[Document and screenshot pointing rows]
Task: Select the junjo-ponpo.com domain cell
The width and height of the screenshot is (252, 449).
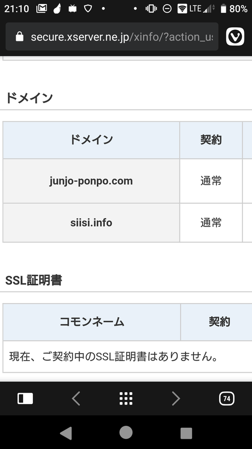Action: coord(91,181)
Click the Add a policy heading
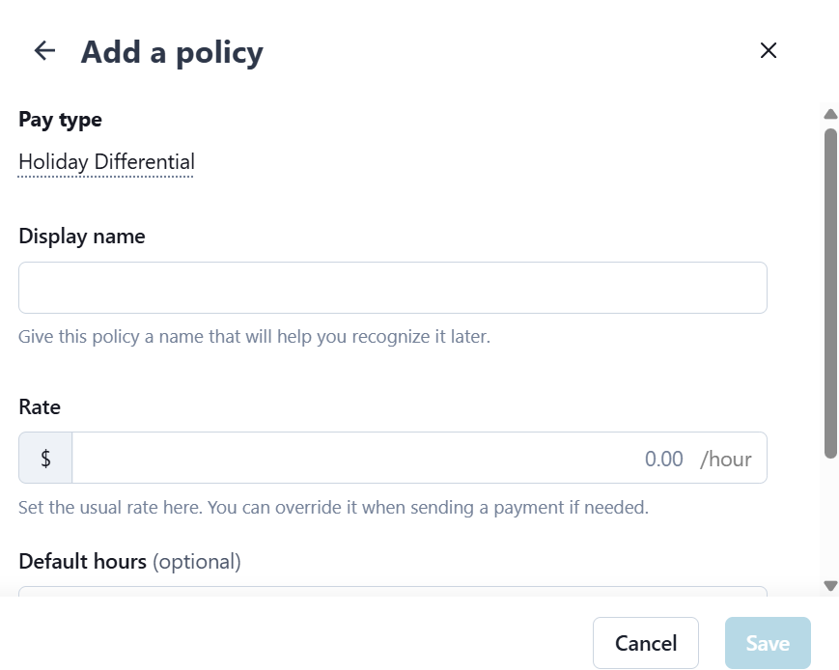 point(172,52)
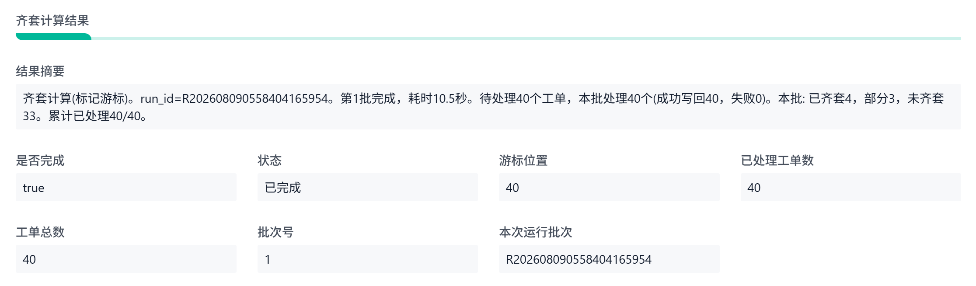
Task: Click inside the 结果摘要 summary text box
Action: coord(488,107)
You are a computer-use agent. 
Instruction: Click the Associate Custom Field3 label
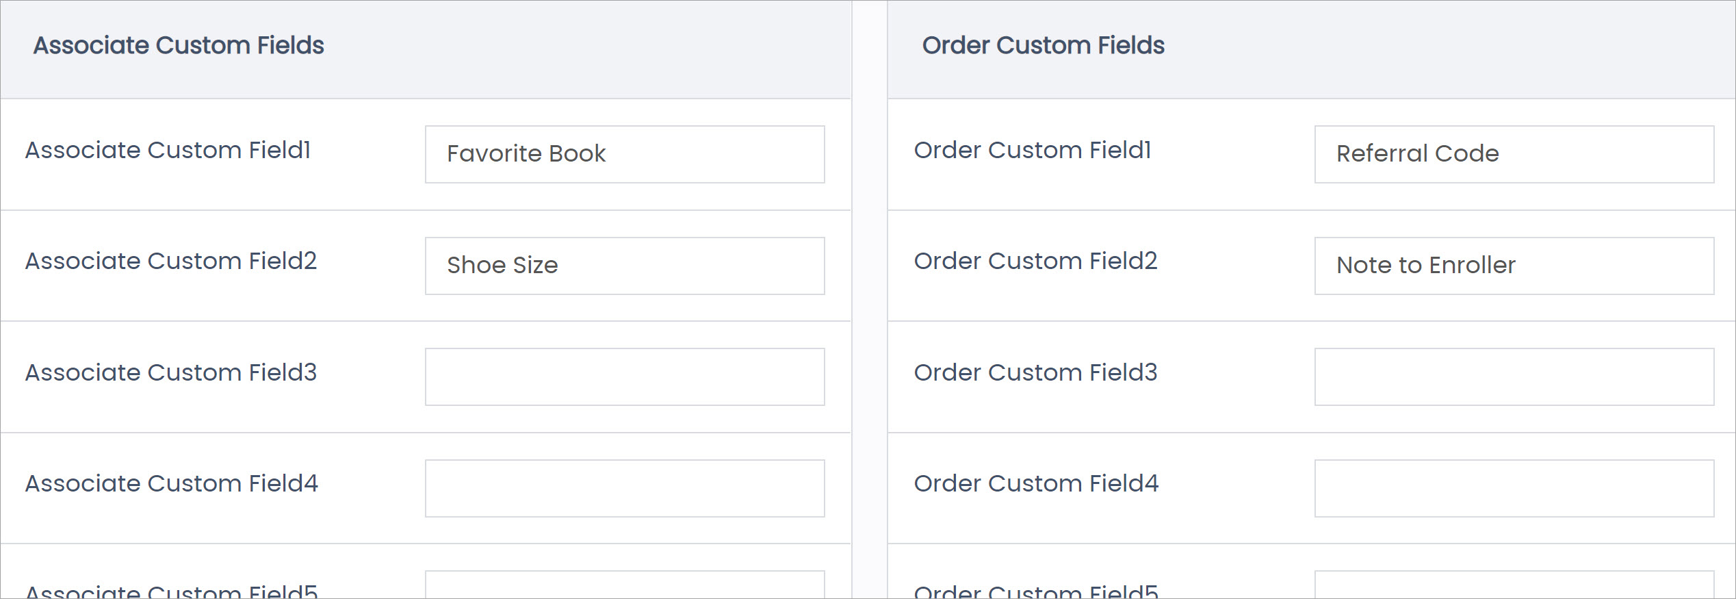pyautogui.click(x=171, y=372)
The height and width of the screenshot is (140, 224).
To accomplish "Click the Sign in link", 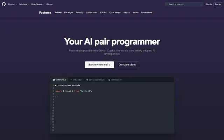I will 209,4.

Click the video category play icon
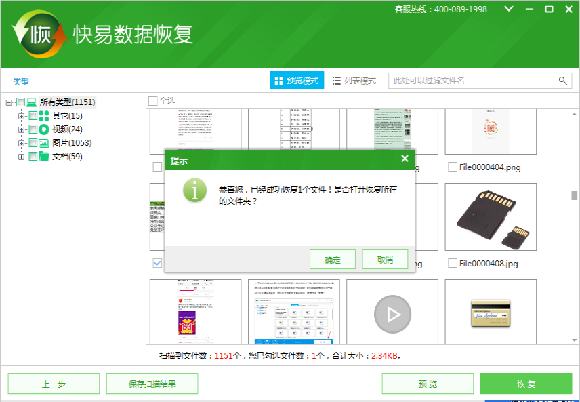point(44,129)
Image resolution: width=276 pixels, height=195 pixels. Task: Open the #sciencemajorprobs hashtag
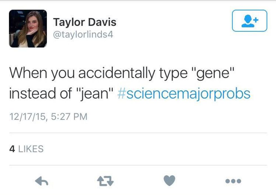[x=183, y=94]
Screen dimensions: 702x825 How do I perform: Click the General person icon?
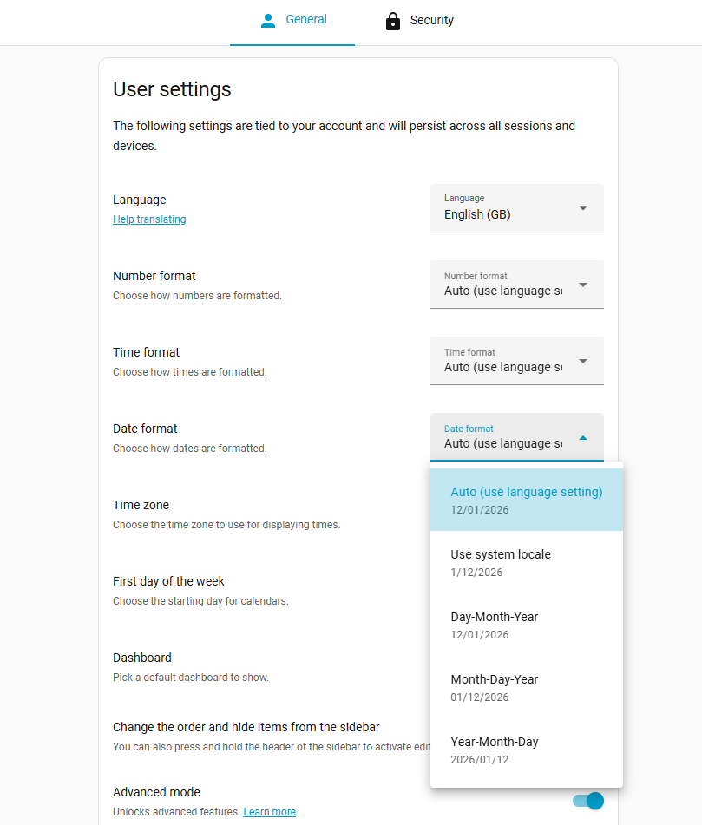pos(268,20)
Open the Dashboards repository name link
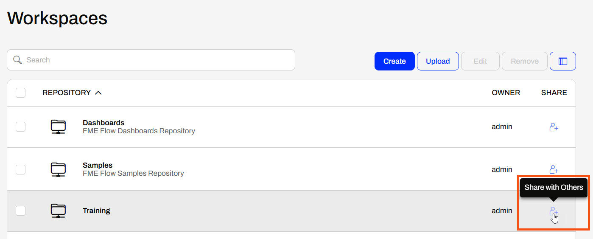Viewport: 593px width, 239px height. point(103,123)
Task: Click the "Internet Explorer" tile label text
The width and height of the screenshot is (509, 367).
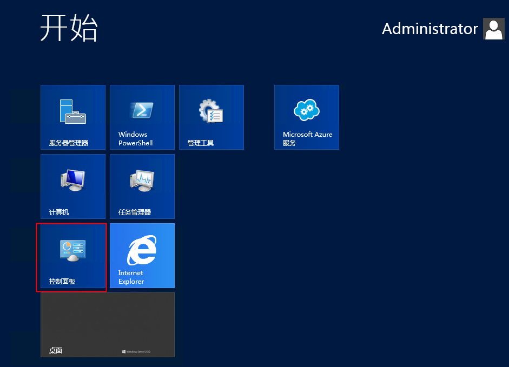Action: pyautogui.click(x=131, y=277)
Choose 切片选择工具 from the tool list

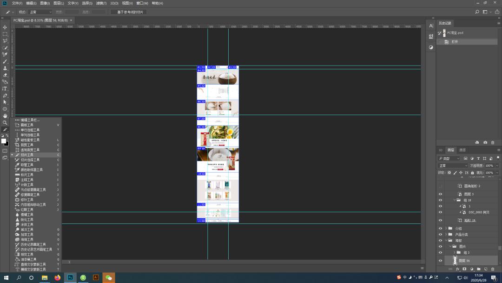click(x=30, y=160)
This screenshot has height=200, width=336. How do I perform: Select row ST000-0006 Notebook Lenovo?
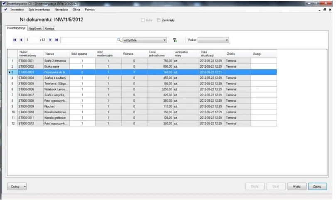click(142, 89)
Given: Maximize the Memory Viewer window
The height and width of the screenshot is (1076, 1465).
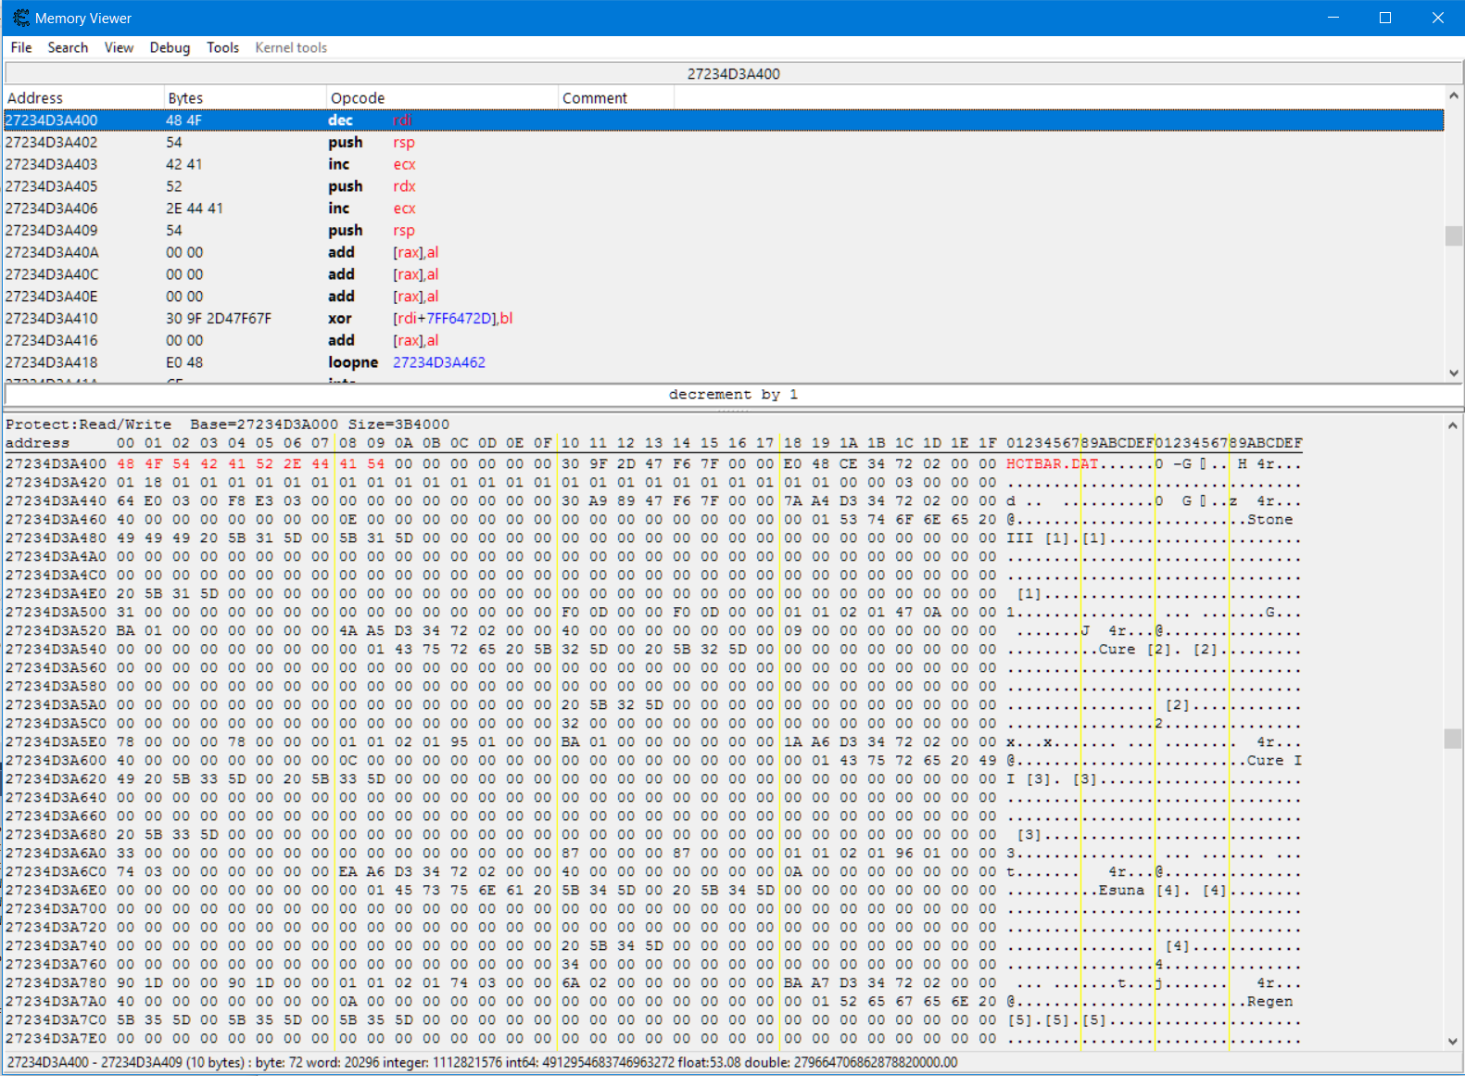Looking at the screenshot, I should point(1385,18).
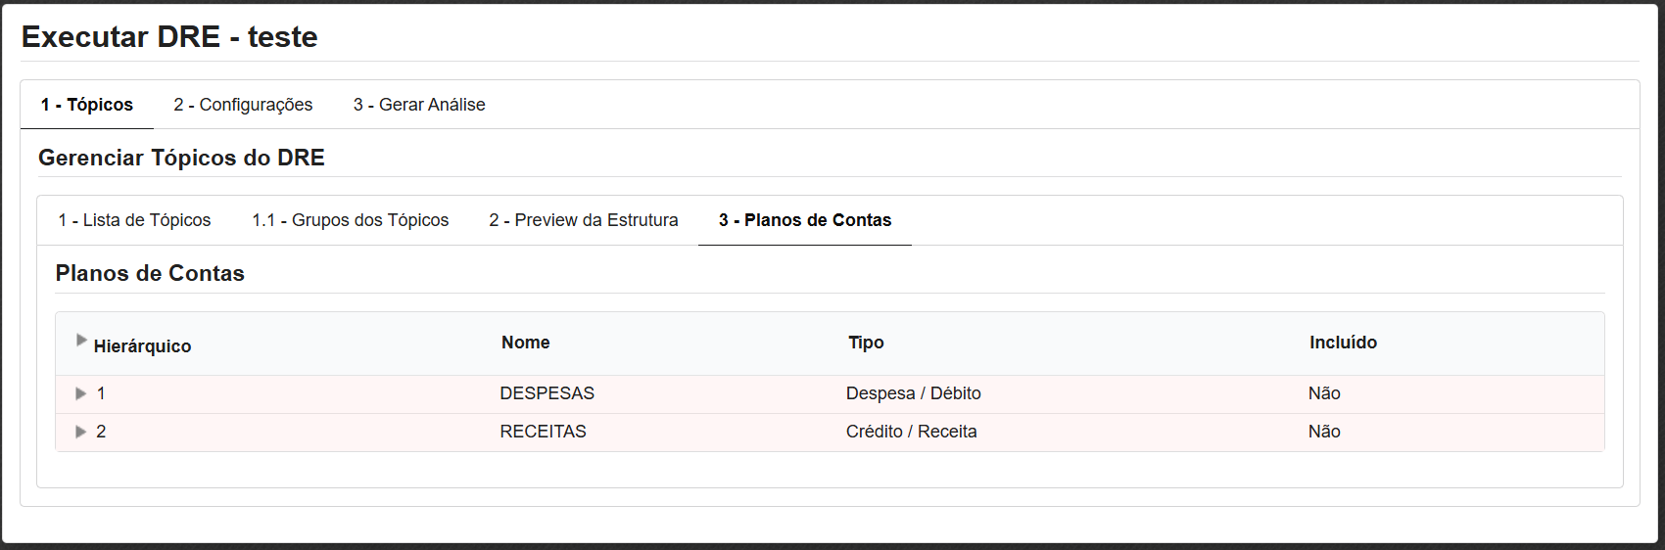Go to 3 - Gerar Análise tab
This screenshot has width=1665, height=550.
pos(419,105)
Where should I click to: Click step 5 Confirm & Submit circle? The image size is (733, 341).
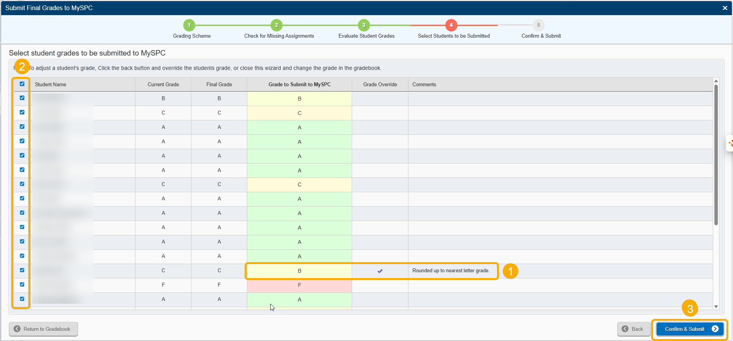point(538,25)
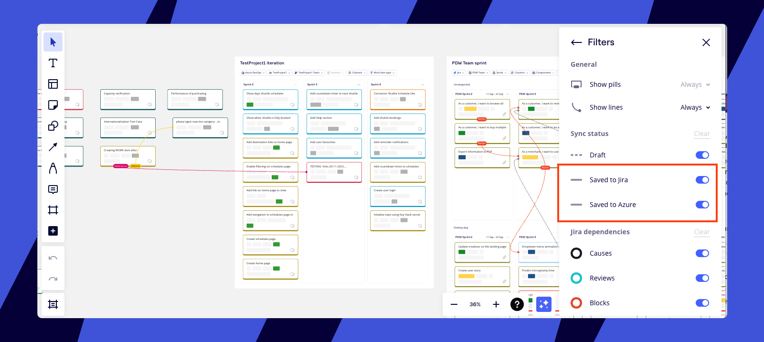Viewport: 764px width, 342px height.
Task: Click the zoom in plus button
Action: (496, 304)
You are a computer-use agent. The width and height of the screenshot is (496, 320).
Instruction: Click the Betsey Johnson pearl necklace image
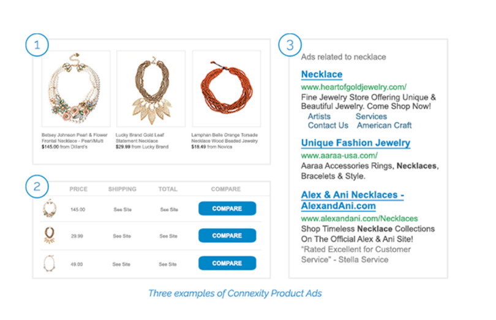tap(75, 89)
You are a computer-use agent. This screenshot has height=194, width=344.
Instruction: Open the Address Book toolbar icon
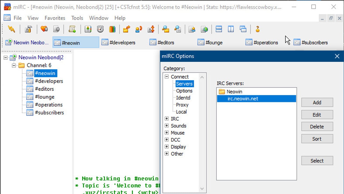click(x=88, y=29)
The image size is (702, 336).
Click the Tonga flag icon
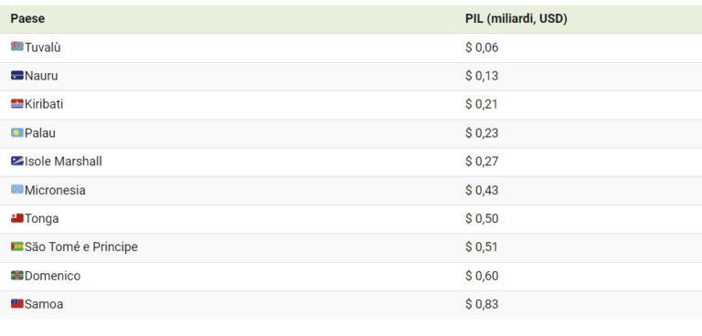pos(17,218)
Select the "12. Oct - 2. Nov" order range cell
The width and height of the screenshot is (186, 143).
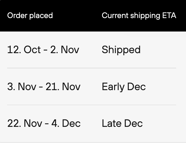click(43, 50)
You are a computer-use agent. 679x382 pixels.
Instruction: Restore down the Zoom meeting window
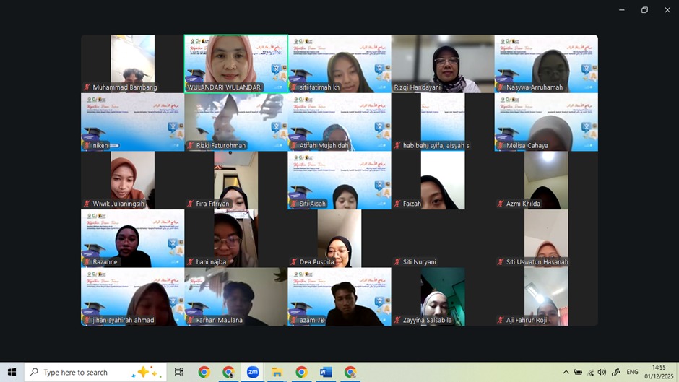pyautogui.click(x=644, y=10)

§ Task to carry out: Put the rows from the line containing "tile label text" through the line containing "pos(419,105)" into a Markdown table with the columns Index and Line, numbering each line and omitting blank lines. Leave the pictures out of the answer.

§ Answer for the task:
| Index | Line |
|---|---|
| 1 | Task: Click the "Internet Explorer" tile label text |
| 2 | The width and height of the screenshot is (509, 367). |
| 3 | Action: pyautogui.click(x=131, y=277) |
| 4 | Choose 切片选择工具 from the tool list |
| 5 | click(x=30, y=160) |
| 6 | This screenshot has height=200, width=336. How do I perform: Select row ST000-0006 Notebook Lenovo? |
| 7 | click(142, 89) |
| 8 | Given: Maximize the Memory Viewer window |
| 9 | The height and width of the screenshot is (1076, 1465). |
| 10 | Looking at the screenshot, I should point(1385,18). |
| 11 | Go to 3 - Gerar Análise tab |
| 12 | This screenshot has width=1665, height=550. |
| 13 | pos(419,105) |